Nel Pd ieri non c’era certamente la fila per commentare i fatti che emergono dalle carte di Open. I deputati e i senatori sono tutti stati messi in lista dalla segreteria Renzi, anche quelli che all’epoca erano i suoi avversari interni. Come i ministri, Dario Franceschini, Andrea Orlando e Lorenzo Guerini, anche se in maniera molto diversa tra loro, con il senatore di Scandicci hanno condiviso pezzi di vicenda politica. Non commenta, però, neanche Enrico Letta, che da Renzi fu defenestrato e che oggi è segretario del Pd. Un silenzio che deriva più che altro dalla voglia di non mischiarsi, dalla decisione di lasciare che l’ex premier si rovini da solo. Letta vuole starne fuori, insomma, anche se al Nazareno ci tengono a ricordare che gli attacchi ai giornalisti sono un attacco alla democrazia. Va detto pure che Letta per mettere Renzi fuori dal suo progetto di Ulivo 2.0 ha aspettato la morte della legge Zan. E tra i dem i ragionamenti che si fanno sono molteplici. A fronte di un rancore crescente dei più nei confronti del loro ex segretario e di uno sdegno inespresso davanti a quanto emerge dall’inchiesta, c’è anche chi reputa che non è il caso di attaccarlo, perché anche se Iv non ha troppi voti, il timore è quello di perdere anche parte di quell’elettorato. Le mosse tra loro contraddittorie di Carlo Calenda, che da una parte non vuole fare il centro con il leader di Iv, dall’altra si unisce al suo gruppo a Bruxelles, dicono qualcosa della posizione ambivalente rispetto al renzismo. Al Nazareno sottolineano il fatto che con la gestione Renzi la segreteria Letta non ha nulla a che vedere.

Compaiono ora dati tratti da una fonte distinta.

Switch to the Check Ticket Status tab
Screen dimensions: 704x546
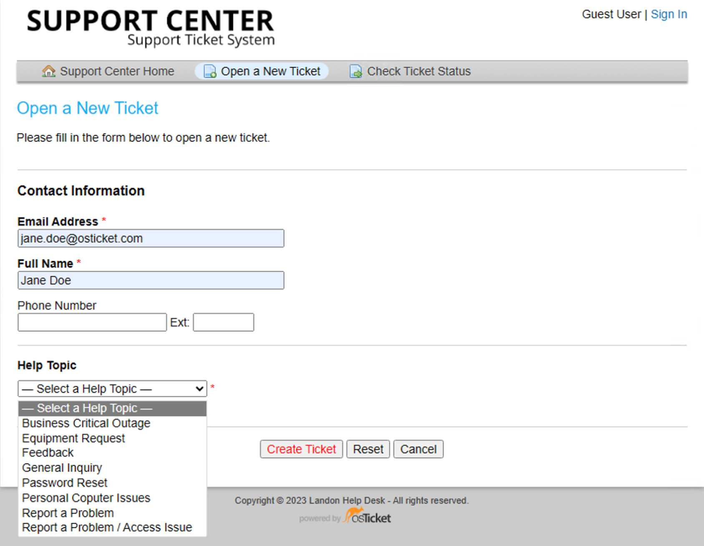(419, 71)
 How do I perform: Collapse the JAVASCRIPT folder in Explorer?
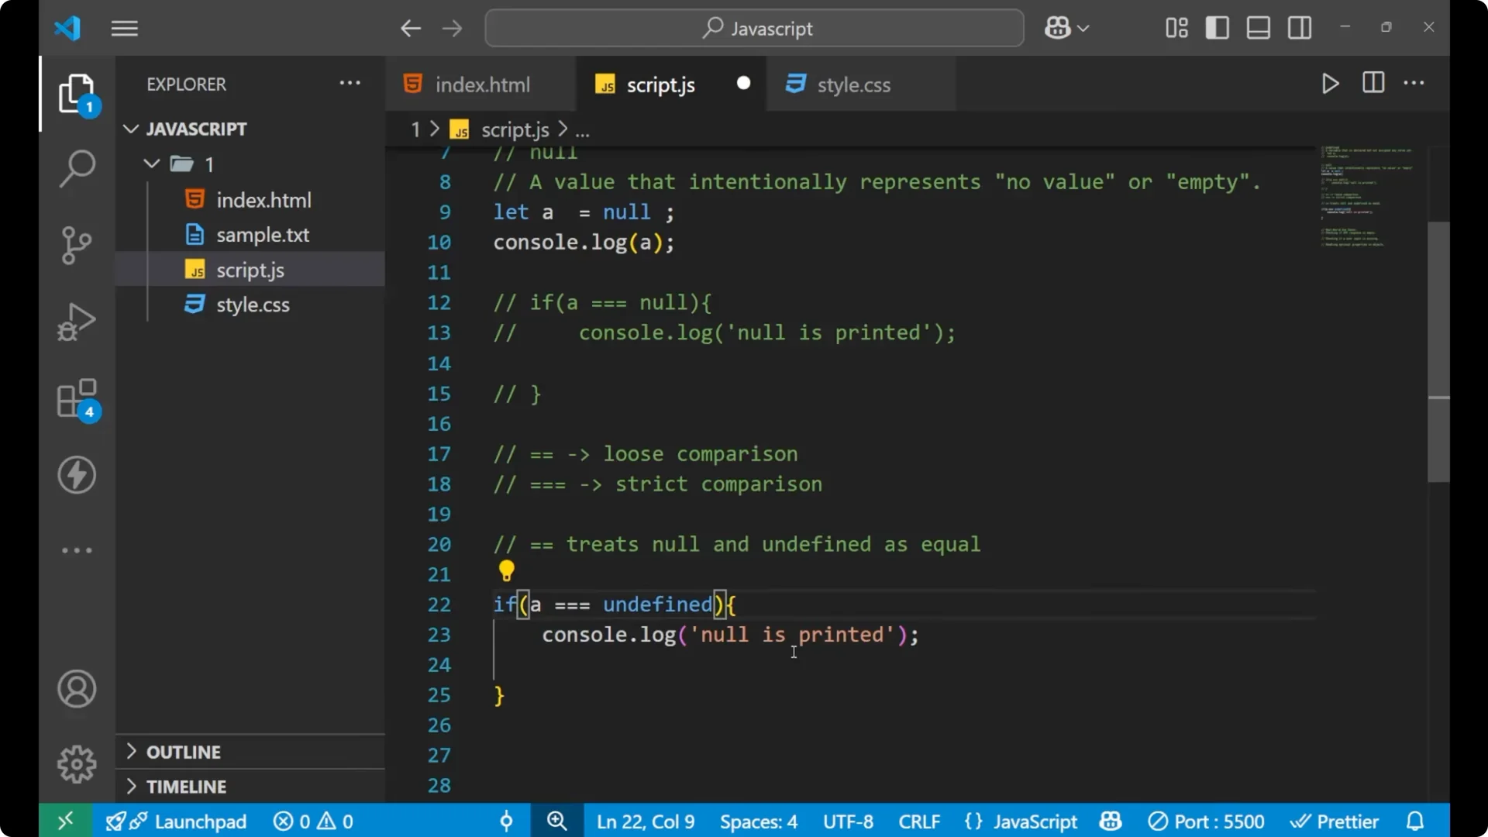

Il gruppo del Senato è la dimostrazione plastica che non è esattamente così. A rimborsare 8.363 euro per il viaggio a Johannesburg per le commemorazioni di Nelson Mandela (15-17 luglio 2018), presente anche Barack Obama, è proprio il gruppo dem di Palazzo Madama. Una decisione presa da Andrea Marcucci (allora presidente dei senatori dem) e rimbalzata sul tesoriere, Stefano Collina, uno degli uomini più vicini allo stesso Marcucci. “Le spese dei Gruppi sono finalizzate esclusivamente agli scopi istituzionali”, si legge nel “Regolamento di contabilità dei gruppi del Senato”, che rimanda all’articolo 16, comma 2, del Regolamento di palazzo Madama: i contributi “sono destinati esclusivamente agli scopi istituzionali riferiti all’attività parlamentare e alle attività politiche ad essa connesse, alle funzioni di studio, editoria e comunicazione ad esse ricollegabili, nonché alle spese per il funzionamento dei loro organi e delle loro strutture”. Non è chiaro, dunque, come tale viaggio si giustificasse. Ma la questione si ripropose a novembre, quando il gruppo Pd del Senato finanziò un’iniziativa della corrente renziana a Salsomaggiore.

Marcucci oggi non è più capogruppo, Collina è ancora tesoriere. Presente all’epoca, anche Luca Lotti, l’autosospeso. A proposito di eredità del renzismo tra i dem.